#### ASSIGNMENT:
Your answer must be an exact transcription of every record.

#### RECORDS FOR THE TASK:
------------------------------------

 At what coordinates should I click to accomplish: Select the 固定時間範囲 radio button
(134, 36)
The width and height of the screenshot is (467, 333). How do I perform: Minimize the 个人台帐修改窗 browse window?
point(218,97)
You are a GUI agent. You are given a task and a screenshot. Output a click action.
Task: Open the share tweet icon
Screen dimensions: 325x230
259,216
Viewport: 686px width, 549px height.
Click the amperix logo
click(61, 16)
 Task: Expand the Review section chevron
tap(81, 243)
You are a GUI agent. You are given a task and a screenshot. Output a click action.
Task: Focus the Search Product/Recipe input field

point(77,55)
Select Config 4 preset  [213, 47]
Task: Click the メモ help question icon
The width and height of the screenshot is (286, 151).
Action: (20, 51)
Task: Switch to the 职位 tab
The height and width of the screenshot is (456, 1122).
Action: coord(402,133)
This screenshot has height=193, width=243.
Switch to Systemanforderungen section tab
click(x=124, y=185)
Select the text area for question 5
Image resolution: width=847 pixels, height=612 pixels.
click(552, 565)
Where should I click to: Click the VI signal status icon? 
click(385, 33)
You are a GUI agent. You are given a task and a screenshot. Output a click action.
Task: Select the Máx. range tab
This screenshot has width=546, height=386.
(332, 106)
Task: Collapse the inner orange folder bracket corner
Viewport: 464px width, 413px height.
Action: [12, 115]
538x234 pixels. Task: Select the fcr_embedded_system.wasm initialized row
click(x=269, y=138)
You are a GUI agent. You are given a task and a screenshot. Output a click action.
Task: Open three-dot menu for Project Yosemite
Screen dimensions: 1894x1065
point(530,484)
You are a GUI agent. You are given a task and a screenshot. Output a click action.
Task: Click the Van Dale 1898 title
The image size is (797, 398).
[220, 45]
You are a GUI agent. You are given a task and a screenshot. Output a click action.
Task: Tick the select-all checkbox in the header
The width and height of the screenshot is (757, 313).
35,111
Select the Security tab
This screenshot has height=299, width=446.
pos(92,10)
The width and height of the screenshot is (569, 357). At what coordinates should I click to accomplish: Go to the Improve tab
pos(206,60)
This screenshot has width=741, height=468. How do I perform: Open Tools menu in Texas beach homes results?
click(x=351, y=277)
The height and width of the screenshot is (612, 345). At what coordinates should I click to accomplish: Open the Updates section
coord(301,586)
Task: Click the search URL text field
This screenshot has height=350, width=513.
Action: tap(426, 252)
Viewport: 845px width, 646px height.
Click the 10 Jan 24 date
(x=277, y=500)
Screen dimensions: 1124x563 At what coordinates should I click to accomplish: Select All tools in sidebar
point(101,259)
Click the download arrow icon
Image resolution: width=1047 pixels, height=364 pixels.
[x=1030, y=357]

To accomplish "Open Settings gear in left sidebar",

------------------------------------

#### REPLY:
 At what coordinates should I click to accomplish: Select the 固定時間範囲 radio button
(134, 36)
The width and height of the screenshot is (467, 333). How do I perform: Minimize the 个人台帐修改窗 browse window?
point(218,97)
You are a GUI agent. You are given a task and a screenshot. Output a click action.
Task: Open the share tweet icon
Screen dimensions: 325x230
259,216
Viewport: 686px width, 549px height.
Click the amperix logo
click(61, 16)
 Task: Expand the Review section chevron
tap(81, 243)
You are a GUI agent. You are given a task and a screenshot. Output a click action.
Task: Focus the Search Product/Recipe input field

point(77,55)
Select Config 4 preset  [213, 47]
Task: Click the メモ help question icon
The width and height of the screenshot is (286, 151).
Action: (20, 51)
Task: Switch to the 职位 tab
The height and width of the screenshot is (456, 1122).
Action: coord(402,133)
This screenshot has height=193, width=243.
Switch to Systemanforderungen section tab
click(x=124, y=185)
Select the text area for question 5
Image resolution: width=847 pixels, height=612 pixels.
click(552, 565)
Where should I click to: Click the VI signal status icon? 
click(385, 33)
You are a GUI agent. You are given a task and a screenshot. Output a click action.
Task: Select the Máx. range tab
This screenshot has width=546, height=386.
(332, 106)
Task: Collapse the inner orange folder bracket corner
Viewport: 464px width, 413px height.
Action: [12, 115]
538x234 pixels. Task: Select the fcr_embedded_system.wasm initialized row
click(x=269, y=138)
You are a GUI agent. You are given a task and a screenshot. Output a click action.
Task: Open three-dot menu for Project Yosemite
Screen dimensions: 1894x1065
point(530,484)
You are a GUI agent. You are given a task and a screenshot. Output a click action.
Task: Click the Van Dale 1898 title
The image size is (797, 398).
[220, 45]
You are a GUI agent. You are given a task and a screenshot. Output a click action.
Task: Tick the select-all checkbox in the header
The width and height of the screenshot is (757, 313).
35,111
Select the Security tab
This screenshot has height=299, width=446.
pos(92,10)
The width and height of the screenshot is (569, 357). At what coordinates should I click to accomplish: Go to the Improve tab
pos(206,60)
This screenshot has width=741, height=468. How do I perform: Open Tools menu in Texas beach homes results?
click(x=351, y=277)
The height and width of the screenshot is (612, 345). At what coordinates should I click to accomplish: Open the Updates section
coord(301,586)
Task: Click the search URL text field
This screenshot has height=350, width=513.
Action: tap(426, 252)
Viewport: 845px width, 646px height.
Click the 10 Jan 24 date
(x=277, y=500)
Screen dimensions: 1124x563 At what coordinates should I click to accomplish: Select All tools in sidebar
point(101,259)
Click the download arrow icon
Image resolution: width=1047 pixels, height=364 pixels.
[x=1030, y=357]

To accomplish "Open Settings gear in left sidebar",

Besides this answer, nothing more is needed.